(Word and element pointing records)

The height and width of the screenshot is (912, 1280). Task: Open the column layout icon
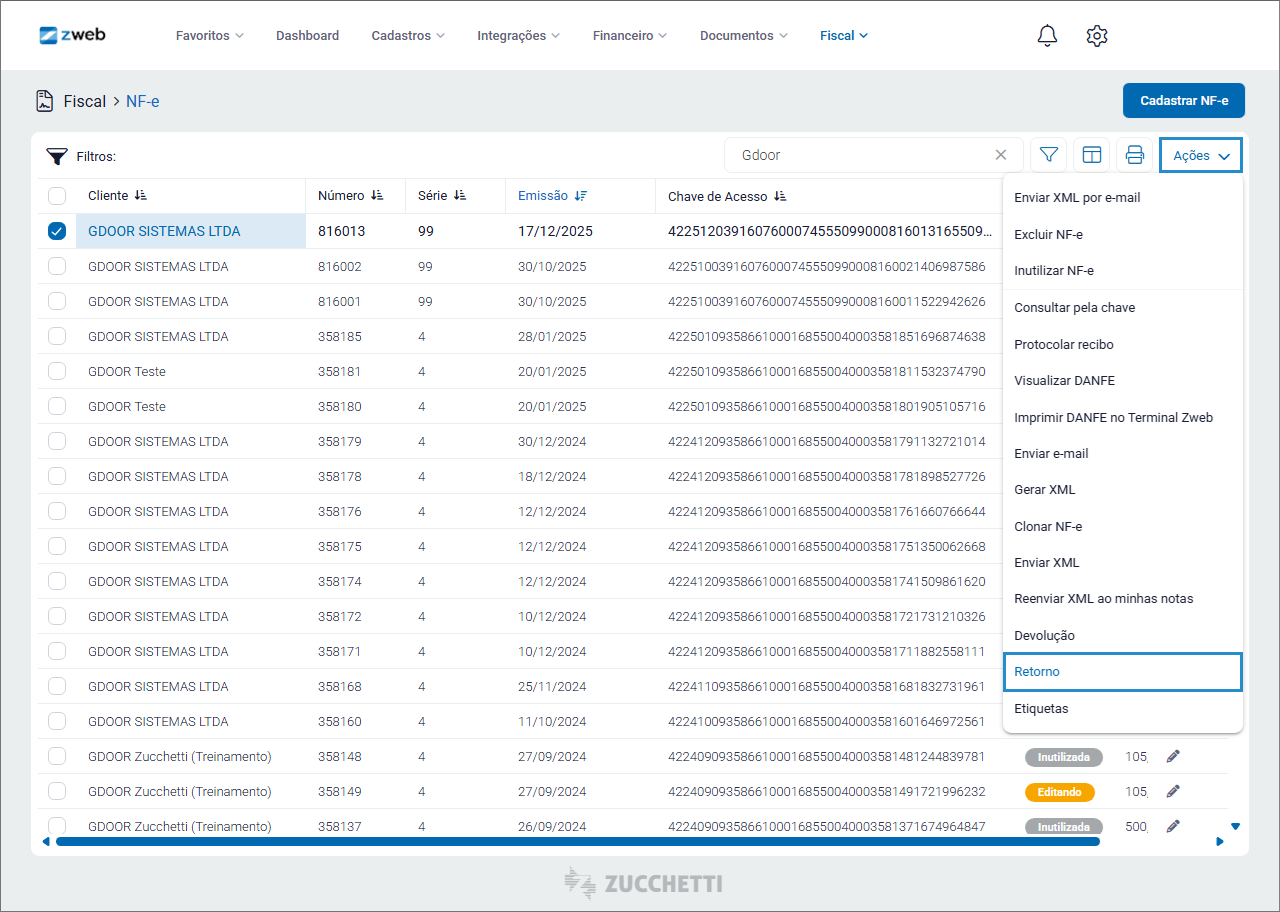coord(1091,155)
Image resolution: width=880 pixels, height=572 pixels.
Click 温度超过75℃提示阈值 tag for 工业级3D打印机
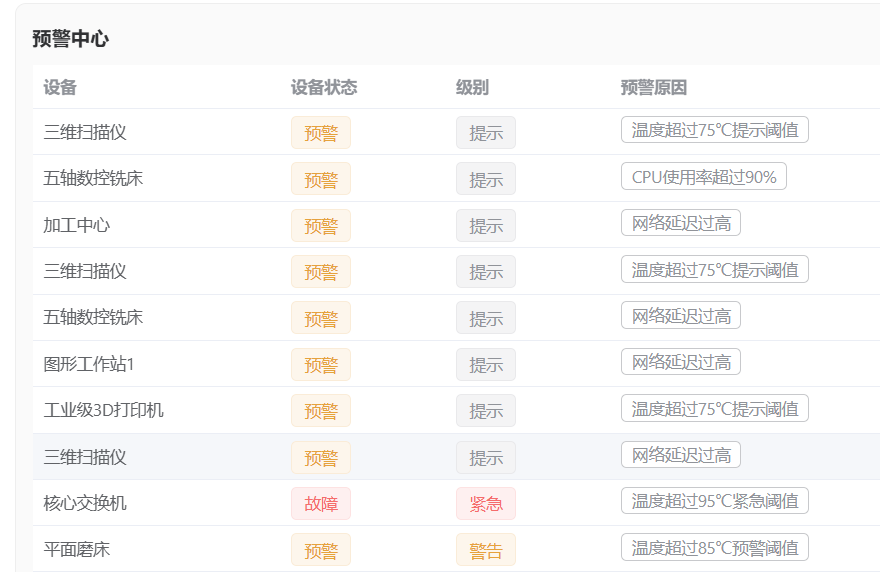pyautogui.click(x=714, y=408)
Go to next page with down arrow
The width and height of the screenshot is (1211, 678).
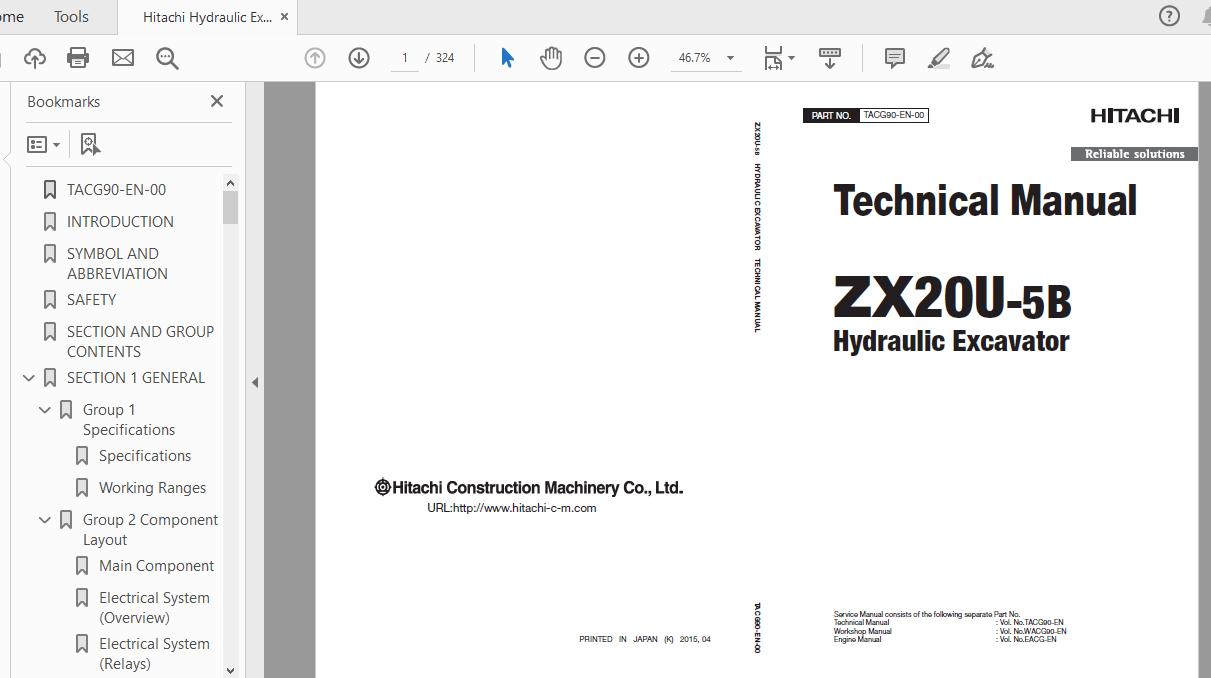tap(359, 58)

==

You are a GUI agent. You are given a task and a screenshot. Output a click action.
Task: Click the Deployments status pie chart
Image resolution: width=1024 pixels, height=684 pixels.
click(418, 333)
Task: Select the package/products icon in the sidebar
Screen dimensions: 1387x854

**Problem to solve:** Please copy the records from the line with "You are a GUI" to the line with "Screen dimensions: 1387x854", keeping the requests, and shift each coordinate in the answers by adding 131 to it.

**Correct answer:**
You are a GUI agent. You are given a task and a screenshot. Output a click action.
Task: Click the Deployments status pie chart
Image resolution: width=1024 pixels, height=684 pixels.
click(549, 464)
Task: Select the package/products icon in the sidebar
Screen dimensions: 1387x854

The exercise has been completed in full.